— begin Source text —

A log stream is a set of logs which share the same labels.
Log data is then compressed and stored in chunks in an object store such as Amazon Simple Storage Service (S3) or Google Cloud Storage (GCS), or even, for development or proof of concept, on the filesystem.

Loki features

Scalability - Loki is designed for scalability, and can scale from as small as running on a Raspberry Pi to ingesting petabytes a day.
Multi-tenancy - Loki allows multiple tenants to share a single Loki instance. With multi-tenancy, the data and requests of each tenant is completely isolated from the others. Multi-tenancy is configured by assigning a tenant ID in the agent.
Efficient storage - Loki stores log data in highly compressed chunks. Similarly, the Loki index, because it indexes only the set of labels, is significantly smaller than other log aggregation tools.
LogQL, the Loki query language - LogQL is the query language for Loki. Users who are already familiar with the Prometheus query language, PromQL, will find LogQL familiar and flexible for generating queries against the logs.

— end Source text —
— begin Entries shown —

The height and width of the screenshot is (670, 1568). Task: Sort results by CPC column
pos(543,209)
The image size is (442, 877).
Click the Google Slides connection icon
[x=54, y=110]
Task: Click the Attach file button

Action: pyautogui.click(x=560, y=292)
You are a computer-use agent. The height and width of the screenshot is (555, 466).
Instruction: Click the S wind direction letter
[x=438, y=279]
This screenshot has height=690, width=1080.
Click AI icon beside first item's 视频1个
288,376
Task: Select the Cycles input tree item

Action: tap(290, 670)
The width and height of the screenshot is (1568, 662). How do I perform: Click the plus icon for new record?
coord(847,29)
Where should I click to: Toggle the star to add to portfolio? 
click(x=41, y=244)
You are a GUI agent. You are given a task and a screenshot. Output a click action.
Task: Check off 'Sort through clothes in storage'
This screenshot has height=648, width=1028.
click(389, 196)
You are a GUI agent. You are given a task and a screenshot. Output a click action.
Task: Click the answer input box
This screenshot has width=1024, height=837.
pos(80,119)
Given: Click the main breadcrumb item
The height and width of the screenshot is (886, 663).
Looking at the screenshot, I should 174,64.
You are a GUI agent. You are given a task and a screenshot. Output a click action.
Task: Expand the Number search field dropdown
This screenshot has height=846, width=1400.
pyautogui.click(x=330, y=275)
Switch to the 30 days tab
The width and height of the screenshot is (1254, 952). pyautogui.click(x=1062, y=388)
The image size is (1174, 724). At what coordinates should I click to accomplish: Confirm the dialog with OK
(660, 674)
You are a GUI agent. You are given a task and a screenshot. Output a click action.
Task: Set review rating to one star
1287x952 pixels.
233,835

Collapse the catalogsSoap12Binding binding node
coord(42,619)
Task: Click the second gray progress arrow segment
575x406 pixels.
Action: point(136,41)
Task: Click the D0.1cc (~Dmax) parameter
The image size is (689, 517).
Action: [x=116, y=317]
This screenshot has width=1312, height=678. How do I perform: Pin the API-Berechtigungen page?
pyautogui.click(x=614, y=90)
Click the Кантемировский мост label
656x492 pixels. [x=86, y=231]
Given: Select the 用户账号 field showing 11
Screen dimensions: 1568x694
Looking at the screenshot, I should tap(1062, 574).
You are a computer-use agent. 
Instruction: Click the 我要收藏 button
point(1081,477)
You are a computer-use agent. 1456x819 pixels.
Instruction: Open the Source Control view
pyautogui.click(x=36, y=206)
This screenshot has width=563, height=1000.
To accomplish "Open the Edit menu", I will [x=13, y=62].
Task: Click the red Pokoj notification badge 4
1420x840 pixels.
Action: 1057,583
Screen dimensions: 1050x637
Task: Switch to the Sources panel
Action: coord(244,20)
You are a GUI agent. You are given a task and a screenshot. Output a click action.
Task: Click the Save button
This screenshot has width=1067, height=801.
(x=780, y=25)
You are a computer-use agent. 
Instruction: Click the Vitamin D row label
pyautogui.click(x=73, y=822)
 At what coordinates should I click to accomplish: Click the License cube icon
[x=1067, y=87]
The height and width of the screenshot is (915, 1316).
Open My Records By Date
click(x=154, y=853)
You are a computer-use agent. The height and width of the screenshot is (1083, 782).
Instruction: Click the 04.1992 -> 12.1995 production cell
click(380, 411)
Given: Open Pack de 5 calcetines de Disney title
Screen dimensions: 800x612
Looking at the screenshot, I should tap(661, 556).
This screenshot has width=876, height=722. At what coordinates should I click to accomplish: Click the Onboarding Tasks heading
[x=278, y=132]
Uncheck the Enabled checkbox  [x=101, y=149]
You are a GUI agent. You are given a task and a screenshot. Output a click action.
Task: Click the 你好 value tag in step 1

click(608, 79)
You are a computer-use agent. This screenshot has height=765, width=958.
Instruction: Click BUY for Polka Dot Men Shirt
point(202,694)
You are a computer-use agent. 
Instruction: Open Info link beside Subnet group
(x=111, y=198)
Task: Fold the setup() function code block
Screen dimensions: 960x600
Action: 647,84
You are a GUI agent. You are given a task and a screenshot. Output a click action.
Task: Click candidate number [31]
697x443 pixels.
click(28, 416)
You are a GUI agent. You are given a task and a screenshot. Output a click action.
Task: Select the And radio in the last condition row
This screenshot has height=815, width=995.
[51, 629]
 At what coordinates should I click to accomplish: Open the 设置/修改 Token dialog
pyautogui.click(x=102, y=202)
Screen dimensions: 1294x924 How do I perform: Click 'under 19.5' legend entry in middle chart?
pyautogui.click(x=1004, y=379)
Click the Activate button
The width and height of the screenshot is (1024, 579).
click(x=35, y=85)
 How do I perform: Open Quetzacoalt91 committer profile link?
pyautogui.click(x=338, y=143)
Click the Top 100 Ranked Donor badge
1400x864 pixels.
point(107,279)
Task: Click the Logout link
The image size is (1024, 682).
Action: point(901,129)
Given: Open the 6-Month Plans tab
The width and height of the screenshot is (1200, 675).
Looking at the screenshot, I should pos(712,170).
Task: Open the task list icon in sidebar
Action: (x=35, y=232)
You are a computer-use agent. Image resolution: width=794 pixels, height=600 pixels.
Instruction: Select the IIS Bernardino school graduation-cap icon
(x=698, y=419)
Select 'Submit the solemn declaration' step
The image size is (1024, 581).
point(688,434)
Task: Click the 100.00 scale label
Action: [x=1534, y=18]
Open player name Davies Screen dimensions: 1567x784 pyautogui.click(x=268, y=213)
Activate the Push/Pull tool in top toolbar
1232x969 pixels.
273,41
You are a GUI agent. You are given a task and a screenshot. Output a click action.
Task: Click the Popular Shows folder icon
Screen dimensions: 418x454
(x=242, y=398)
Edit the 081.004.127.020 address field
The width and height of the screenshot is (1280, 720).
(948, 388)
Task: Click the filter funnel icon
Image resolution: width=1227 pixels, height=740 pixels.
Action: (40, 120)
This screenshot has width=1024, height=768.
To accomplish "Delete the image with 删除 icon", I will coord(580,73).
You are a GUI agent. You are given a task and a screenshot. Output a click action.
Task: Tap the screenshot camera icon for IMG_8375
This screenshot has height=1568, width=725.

— end Entries shown —

(Problems and tasks)
a) According to the Loki overview, how is multi-tenancy configured?
b) In the Loki overview, begin at "Log data is" and stop after "in the agent.", renaming "Raspberry Pi" as "laptop" along the way.
The data is separate material, unrelated to the Loki overview.

(Expected responses)
a) It is configured by assigning a tenant ID in the agent.

b)
Log data is then compressed and stored in chunks in an object store such as Amazon Simple Storage Service (S3) or Google Cloud Storage (GCS), or even, for development or proof of concept, on the filesystem.

Loki features

Scalability - Loki is designed for scalability, and can scale from as small as running on a laptop to ingesting petabytes a day.
Multi-tenancy - Loki allows multiple tenants to share a single Loki instance. With multi-tenancy, the data and requests of each tenant is completely isolated from the others. Multi-tenancy is configured by assigning a tenant ID in the agent.